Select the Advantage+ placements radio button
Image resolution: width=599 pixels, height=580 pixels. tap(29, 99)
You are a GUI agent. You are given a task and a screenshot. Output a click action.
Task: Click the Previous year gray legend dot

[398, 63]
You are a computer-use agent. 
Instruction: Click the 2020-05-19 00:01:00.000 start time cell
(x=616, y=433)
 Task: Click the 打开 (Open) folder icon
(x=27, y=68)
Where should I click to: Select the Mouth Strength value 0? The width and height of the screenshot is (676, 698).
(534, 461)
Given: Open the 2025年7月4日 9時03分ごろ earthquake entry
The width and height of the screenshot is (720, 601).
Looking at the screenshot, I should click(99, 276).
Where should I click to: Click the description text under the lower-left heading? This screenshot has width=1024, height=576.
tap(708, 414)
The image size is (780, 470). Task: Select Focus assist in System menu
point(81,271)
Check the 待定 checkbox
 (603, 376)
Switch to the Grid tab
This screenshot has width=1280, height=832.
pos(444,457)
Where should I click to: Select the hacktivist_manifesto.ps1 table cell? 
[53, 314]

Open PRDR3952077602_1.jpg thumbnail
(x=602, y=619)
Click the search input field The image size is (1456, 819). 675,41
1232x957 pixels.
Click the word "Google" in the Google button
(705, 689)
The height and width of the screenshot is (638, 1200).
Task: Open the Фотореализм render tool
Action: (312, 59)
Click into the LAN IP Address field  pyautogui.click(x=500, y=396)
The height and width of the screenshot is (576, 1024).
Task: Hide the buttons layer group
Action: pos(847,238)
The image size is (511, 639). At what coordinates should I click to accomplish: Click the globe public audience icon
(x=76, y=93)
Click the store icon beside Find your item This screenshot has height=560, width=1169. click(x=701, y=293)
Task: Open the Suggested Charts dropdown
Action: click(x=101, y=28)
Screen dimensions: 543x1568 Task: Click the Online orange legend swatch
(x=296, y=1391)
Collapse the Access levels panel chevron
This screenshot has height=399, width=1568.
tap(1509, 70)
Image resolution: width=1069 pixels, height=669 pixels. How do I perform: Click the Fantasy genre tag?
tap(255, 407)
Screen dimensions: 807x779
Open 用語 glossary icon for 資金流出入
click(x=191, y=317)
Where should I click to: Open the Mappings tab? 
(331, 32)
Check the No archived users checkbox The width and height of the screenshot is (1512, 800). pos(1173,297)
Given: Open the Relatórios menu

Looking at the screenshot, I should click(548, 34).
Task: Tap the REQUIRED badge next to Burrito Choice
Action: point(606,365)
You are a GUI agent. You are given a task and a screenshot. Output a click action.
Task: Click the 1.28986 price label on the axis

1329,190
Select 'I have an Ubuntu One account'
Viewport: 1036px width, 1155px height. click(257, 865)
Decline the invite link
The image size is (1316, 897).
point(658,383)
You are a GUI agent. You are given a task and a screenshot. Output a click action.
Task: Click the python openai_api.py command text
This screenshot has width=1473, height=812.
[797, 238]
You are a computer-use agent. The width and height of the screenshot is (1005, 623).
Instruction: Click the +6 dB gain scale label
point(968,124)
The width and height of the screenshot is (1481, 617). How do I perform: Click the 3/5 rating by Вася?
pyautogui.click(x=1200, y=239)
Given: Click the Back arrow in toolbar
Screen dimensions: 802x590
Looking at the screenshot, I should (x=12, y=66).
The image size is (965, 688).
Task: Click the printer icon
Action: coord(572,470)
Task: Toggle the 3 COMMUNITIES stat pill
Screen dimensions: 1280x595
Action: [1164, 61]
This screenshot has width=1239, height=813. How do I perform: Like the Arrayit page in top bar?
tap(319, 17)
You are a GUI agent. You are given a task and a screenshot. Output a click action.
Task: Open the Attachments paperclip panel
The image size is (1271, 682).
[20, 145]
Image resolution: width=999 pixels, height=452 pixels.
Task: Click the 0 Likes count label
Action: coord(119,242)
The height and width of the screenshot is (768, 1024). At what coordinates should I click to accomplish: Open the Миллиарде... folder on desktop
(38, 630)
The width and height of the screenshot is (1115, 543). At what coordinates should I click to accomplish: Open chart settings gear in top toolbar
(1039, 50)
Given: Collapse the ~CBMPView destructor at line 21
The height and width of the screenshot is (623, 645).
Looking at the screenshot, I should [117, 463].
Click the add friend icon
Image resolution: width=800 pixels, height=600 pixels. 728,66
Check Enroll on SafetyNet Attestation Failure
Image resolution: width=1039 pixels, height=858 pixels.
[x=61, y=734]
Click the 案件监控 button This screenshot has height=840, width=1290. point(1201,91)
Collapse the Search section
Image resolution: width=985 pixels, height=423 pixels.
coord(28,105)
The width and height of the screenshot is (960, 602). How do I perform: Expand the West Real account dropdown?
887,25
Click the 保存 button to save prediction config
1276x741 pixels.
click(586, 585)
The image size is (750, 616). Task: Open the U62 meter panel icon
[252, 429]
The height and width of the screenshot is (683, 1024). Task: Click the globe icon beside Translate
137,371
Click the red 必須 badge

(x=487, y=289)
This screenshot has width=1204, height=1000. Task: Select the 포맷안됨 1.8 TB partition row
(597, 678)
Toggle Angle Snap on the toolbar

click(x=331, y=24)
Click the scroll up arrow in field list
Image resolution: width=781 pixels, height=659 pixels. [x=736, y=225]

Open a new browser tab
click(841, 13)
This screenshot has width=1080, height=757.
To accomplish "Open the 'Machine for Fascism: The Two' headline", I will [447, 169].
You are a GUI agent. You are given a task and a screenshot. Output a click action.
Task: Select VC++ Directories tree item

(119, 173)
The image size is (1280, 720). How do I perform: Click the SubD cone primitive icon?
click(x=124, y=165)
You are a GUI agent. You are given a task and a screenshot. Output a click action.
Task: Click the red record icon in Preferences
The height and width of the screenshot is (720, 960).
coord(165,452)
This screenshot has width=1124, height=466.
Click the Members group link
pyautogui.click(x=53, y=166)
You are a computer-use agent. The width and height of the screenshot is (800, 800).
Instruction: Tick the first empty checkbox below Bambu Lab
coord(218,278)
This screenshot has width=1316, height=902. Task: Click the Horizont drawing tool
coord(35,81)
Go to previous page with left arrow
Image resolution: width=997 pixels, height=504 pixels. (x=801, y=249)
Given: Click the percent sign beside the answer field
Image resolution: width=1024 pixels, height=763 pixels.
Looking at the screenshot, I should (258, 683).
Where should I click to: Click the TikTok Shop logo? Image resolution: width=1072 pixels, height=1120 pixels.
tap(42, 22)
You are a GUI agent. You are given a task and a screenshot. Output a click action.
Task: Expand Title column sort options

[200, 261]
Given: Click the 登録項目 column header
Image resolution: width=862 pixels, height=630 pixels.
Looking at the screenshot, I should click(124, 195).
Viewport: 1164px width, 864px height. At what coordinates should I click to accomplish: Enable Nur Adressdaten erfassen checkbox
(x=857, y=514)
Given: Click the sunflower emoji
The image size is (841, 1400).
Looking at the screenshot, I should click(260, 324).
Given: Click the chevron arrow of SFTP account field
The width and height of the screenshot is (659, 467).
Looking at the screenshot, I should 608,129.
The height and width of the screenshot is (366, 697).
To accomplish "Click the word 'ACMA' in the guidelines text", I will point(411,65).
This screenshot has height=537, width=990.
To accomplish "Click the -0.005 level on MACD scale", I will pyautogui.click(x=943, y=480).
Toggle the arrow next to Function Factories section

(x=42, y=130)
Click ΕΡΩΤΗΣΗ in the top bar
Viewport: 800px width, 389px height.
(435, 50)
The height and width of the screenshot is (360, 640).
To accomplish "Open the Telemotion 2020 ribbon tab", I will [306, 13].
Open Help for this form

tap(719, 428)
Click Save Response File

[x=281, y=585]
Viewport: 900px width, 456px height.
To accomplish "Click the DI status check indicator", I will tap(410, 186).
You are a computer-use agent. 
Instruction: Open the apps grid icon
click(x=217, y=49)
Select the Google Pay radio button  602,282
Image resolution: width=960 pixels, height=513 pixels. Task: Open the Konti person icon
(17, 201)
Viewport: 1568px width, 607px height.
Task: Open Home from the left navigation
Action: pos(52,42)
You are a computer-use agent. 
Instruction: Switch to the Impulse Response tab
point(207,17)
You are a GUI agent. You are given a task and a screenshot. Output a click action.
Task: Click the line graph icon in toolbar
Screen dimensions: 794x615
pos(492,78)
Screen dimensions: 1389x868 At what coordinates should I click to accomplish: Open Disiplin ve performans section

To do =>
Retype only this portion of the data above: the line containing "Given: Click the Back arrow in toolbar", the line containing "Task: Toggle the 3 COMMUNITIES stat pill", and all lines between them, exactly.

Task solution =>
Given: Click the Back arrow in toolbar
Screen dimensions: 802x590
Looking at the screenshot, I should (x=12, y=66).
The image size is (965, 688).
Task: Click the printer icon
Action: coord(572,470)
Task: Toggle the 3 COMMUNITIES stat pill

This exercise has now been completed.